Losing weight. Exercising. Eating better.
Have you ever made a promise to yourself to give up all of your unhealthy habits with the intention of making sweeping changes on New Year’s Day, only to fail a few days or weeks later?
The combination of the post-holiday blues and giving up on resolutions makes for a mental health slump by the time February arrives.
Not sticking to resolutions set on January 1 can lead to feelings of failure and hopelessness. However, being hard on yourself isn’t going to make you stick with your plans.
So what is the key to making resolutions and ensuring they stick? There are several strategies you can use to make sustainable changes that you feel good about.
Make resolutions you can keep. Want to lose weight? Set an initial goal of five pounds (or a number you and your doctor decide is best for you).
If you want to exercise more, start from where you are.
If you already exercise a few times per week, increase the duration or add an extra day. If you don’t exercise at all, start by going for a 20-minute walk a few times per week and increasing the duration after a certain period of time. If your goal is to get more quality sleep, start tracking your sleep and improving your before-bedtime habits. Making small changes ensures that you do not get overwhelmed.
What is it that you actually want to do? Losing weight and eating healthy aren’t specific enough. Set a concrete goal or habit that you want to make. Here are some examples:
|Take vitamins||Take a multivitamin daily|
|Read more||Read for 30 minutes daily|
|Eat healthy||Eat five servings of fruits and vegetables daily|
|Improve my sleep health||Stop using electronics an hour before bedtime|
When making your resolutions specific, use the SMART method. This stands for Specific, Measurable, Achievable, Relevant, and Time-based.

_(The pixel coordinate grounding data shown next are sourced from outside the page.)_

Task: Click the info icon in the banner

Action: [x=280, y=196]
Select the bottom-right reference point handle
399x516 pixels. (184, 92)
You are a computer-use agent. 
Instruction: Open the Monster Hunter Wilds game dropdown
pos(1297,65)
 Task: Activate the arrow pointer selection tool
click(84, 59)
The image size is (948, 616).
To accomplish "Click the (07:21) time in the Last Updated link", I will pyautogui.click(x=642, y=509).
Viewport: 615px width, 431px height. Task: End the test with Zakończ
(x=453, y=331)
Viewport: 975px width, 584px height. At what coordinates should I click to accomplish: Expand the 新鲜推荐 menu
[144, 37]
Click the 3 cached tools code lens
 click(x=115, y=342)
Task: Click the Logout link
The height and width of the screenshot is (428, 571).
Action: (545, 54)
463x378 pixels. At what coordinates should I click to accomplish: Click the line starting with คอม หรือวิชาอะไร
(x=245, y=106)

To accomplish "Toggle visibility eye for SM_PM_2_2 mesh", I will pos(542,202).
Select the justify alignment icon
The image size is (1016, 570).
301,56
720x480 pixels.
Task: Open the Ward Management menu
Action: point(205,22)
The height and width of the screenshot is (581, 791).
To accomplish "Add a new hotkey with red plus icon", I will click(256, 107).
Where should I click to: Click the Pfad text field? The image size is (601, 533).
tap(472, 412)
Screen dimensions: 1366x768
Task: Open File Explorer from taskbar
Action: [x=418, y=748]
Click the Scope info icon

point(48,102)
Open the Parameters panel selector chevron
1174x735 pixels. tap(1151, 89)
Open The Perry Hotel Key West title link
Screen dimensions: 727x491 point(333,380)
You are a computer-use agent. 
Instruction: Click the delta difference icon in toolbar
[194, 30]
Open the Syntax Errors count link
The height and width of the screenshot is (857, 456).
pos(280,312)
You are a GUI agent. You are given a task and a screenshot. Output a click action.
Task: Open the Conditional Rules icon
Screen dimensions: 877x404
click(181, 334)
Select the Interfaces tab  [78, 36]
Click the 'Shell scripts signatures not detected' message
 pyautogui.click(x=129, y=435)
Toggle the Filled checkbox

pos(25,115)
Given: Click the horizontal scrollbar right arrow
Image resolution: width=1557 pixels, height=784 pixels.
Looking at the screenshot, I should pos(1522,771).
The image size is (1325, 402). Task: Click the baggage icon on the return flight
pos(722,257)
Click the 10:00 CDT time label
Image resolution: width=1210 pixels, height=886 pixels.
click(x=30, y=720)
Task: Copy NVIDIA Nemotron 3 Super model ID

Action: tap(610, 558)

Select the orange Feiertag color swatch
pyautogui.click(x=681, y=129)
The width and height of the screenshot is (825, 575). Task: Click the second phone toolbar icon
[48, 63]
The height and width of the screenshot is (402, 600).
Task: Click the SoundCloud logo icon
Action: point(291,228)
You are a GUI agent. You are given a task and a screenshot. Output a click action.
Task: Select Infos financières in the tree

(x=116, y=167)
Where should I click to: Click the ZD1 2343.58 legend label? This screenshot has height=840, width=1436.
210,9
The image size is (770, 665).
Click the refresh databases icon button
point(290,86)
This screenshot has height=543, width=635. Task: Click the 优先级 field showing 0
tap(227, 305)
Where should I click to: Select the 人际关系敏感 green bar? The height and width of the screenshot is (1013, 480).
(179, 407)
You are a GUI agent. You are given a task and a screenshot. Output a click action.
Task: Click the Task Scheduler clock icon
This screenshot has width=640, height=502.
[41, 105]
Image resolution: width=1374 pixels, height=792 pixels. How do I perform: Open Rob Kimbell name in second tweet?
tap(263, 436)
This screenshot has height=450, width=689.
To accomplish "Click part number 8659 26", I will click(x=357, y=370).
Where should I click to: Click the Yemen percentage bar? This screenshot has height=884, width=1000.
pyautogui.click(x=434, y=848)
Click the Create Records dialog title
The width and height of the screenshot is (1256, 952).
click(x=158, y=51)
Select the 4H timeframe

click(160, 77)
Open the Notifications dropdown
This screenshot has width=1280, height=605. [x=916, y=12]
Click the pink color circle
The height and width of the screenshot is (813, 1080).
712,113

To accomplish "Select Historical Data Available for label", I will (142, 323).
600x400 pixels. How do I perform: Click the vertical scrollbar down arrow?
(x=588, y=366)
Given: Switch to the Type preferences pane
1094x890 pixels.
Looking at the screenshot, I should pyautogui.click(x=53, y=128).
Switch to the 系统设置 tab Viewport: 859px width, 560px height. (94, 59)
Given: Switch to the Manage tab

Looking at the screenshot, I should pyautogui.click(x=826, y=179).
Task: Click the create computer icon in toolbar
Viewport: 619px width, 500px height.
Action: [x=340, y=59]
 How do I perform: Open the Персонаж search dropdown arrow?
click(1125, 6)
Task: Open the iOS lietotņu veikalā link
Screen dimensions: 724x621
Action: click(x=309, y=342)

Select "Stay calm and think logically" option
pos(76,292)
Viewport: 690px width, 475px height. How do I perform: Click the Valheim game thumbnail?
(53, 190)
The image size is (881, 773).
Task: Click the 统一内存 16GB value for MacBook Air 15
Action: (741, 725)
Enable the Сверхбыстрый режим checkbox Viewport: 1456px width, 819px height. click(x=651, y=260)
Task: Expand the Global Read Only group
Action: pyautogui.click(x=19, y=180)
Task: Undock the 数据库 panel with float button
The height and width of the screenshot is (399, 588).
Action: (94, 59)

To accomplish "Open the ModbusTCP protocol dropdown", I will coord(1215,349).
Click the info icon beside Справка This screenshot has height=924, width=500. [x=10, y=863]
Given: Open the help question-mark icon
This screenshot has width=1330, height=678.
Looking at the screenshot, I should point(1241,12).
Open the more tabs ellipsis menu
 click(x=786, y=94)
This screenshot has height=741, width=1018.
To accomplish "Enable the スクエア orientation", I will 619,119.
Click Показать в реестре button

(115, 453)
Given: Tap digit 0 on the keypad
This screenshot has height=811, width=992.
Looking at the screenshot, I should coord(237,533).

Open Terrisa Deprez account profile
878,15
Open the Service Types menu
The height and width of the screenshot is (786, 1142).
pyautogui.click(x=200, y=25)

Perfection is not attainable or sustainable. Life is not a straight line and sometimes we make a wrong turn. Don’t give up because you ate a candy bar after eating an adequate amount of vegetables for five days. Instead, celebrate your vegetable eating and get back to it the next day!
>>Shop mood support supplements
Change one habit at a time
Replacing old habits with healthier habits will not happen overnight. Making drastic changes is overwhelming and sets you up for failure. Changing your habits one at a time makes you more likely to stick to them for a long period of time.
Find a support group
You are more likely to stick with your goals when working to achieve them with someone else. Find an accountability buddy or a virtual support group that helps you stay accountable and motivated to achieve your goals! Plus, having a partner helps reduce stress surrounding your goal and helps you adjust your strategy when you need it.
In 2019, Forbes reported that a study at Dominican University discovered that 43% of people who wrote down their goals achieved them. Journaling is a great way to visualize your goals and remember them. Plus, when you write about your goals, you can record how you feel about steps you have made to achieve them, how you feel when you achieve them, and set new milestones!
Avoid past failures
Do you set the same resolution over and over again and never achieve it? This results in low self-belief and even low self-esteem. Change your approach to start fresh, don’t beat yourself up for failing, and know that failure is a normal part of life. If we don’t fail, we never tried in the first place!
Rewarding yourself is an important part of celebrating achieving a goal. It makes you feel good and reinforces your hard work. Rewards can be as big or as small as you want. For example, if you achieved your goal of running five miles, reward yourself with a relaxing bubble bath. Did you work out consistently for a month after starting a new exercise habit? Invest in new workout clothes that make you feel good. Getting your 30 minutes of reading done? Indulge in a cup of your favorite tea at the same time.
Ideas for resolutions
Do you need help setting a sustainable and specific resolution? Here are some ideas:
- Cook a new healthy recipe each week
- Create a cleaning schedule and checklist to maintain the home and decrease stress
- Designate a time for meal preparation
- Schedule all of your necessary doctor visits at the beginning of the year so you don’t skip them
- Take the stairs instead of the elevator
- Purchase a large, marked water bottle and set a daily ounces goal
- Listen to audiobooks during workouts
- Try a new exercise each week
- Clean out your closet and donate anything that doesn’t fit or that you haven’t worn
- Take a real lunch break
- Set a designated bedtime and keep it
- Once per month, try a new fruit or vegetable that you have never eaten
- Have a virtual coffee date with a friend the same time each week
Be kind to yourself
The most important thing to remember when you are setting new goals and resolutions is to be kind to yourself.
Beating yourself up with negative self talk will decrease your self-esteem and not get you any closer to your goals.
Be accountable, be honest about what you did or did not do to achieve your goals, and never give up! The road to self-improvement is not an instant or an overnight accomplishment. By making small changes consistently over a specific period of time, you will begin to see the changes you want to make in your life and maintain them for years to come.